The EEOC on April 20, found that the term “sex” under Title VII encompasses both biological sex and gender stereotypes, Macy v. Holder, EEOC, no. 0120120821.
The case involves Mia Macy, a former police detective who applied for a job as a ballistics technician for the Federal Bureau of Alcohol, Tobacco, Firearms and Explosives.
Macy claims that she received positive feedback early in the hiring process, but the situation suddenly changed after she disclosed to the bureau that she was transitioning from male to female. She claims she was later falsely told that the position she applied for had been eliminated for budgetary reasons. She learned from another ATF official that another applicant had filled the position.
Macy filed a formal complaint with ATF, arguing that it engaged in unlawful “sex stereotyping” based on her transgender status in violation of Title VII.
The EEOC ruling in Macy held:
“That Title VII’s prohibition on sex discrimination proscribes gender discrimination, and not just discrimination on the basis of biological sex, is important …”
If Title VII proscribed only discrimination on the basis of biological sex, the only prohibited gender-based disparate treatment would be when an employer prefers a man over a woman, or vice versa. But, the statute’s protections sweep far broader than that, in part because the term “gender” encompasses not only a person’s biological sex but also the cultural and social aspects associated with masculinity and femininity.”
Some say that this opens the door for allowing other plaintiffs, such as those alleging bias on the basis of sexual orientation, to sue under Title VII.

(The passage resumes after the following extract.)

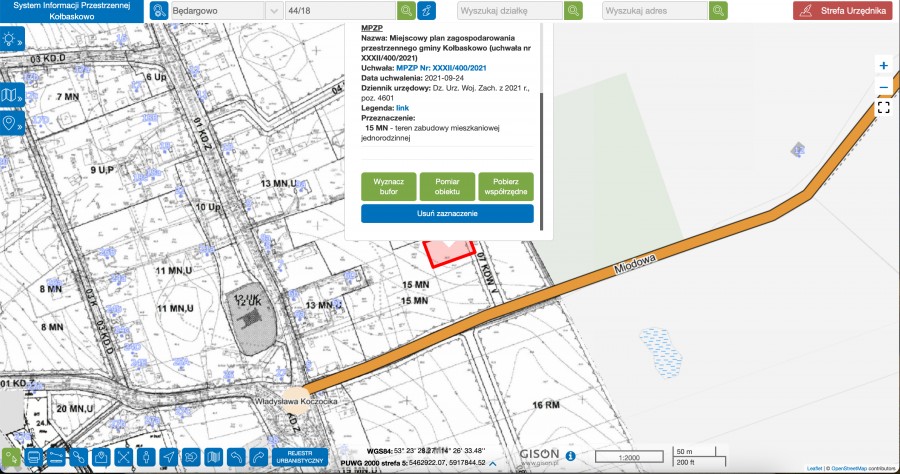Open the MPZP Nr: XXXII/400/2021 resolution link
900x474 pixels.
tap(448, 67)
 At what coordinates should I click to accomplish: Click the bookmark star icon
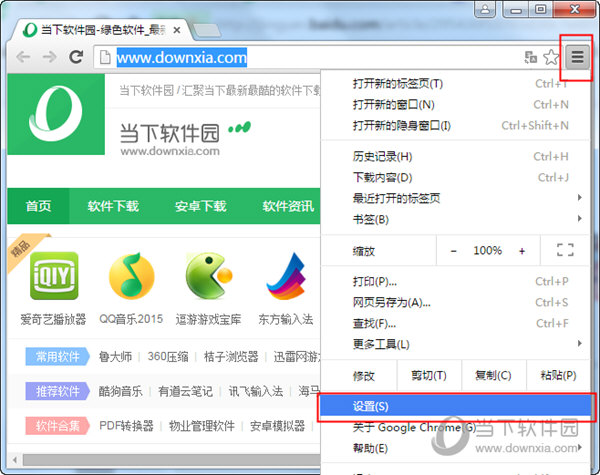pos(551,58)
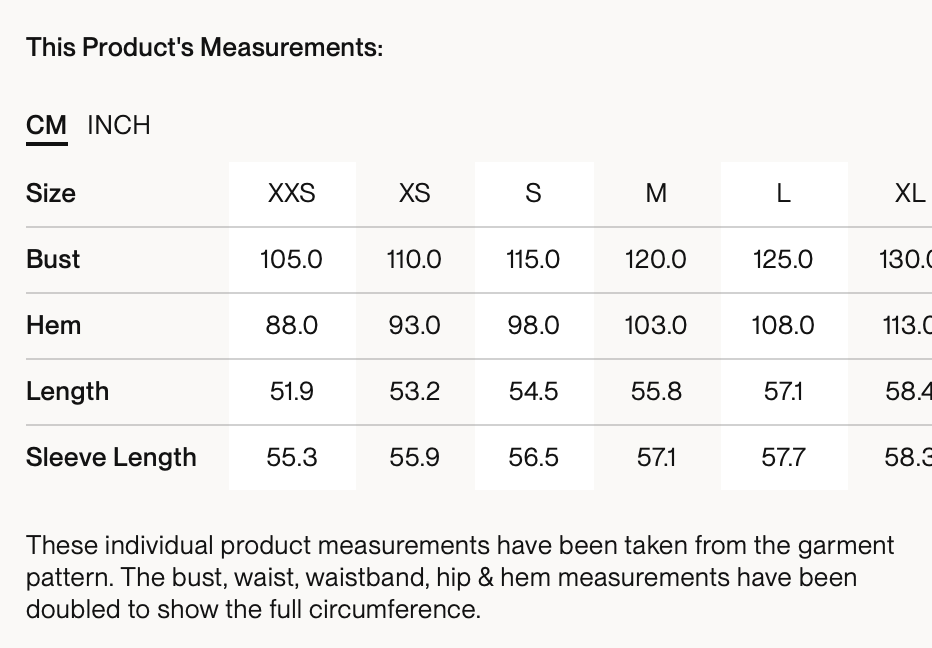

The ruling should serve as a signal to employers to develop policies that discourage harassment based on traits associated with a particular gender identity or orientation. Additionally, someone in the employer’s HR office needs to have training on the type of accommodations that transgendered individuals may need to function well in the workplace.
Meanwhile, legislation that would expressly bar adverse employment actions based on sexual orientation or gender identity, the Employment Non-Discrimination Act, is stalled in Congress. If that law passes — and language protecting transgendered individuals is dropped — courts could reason that Congress had an opportunity to explicitly ban transgendered based bias, but chose not to do so. That could affect treatment of Title VII claims brought by transgendered plaintiffs.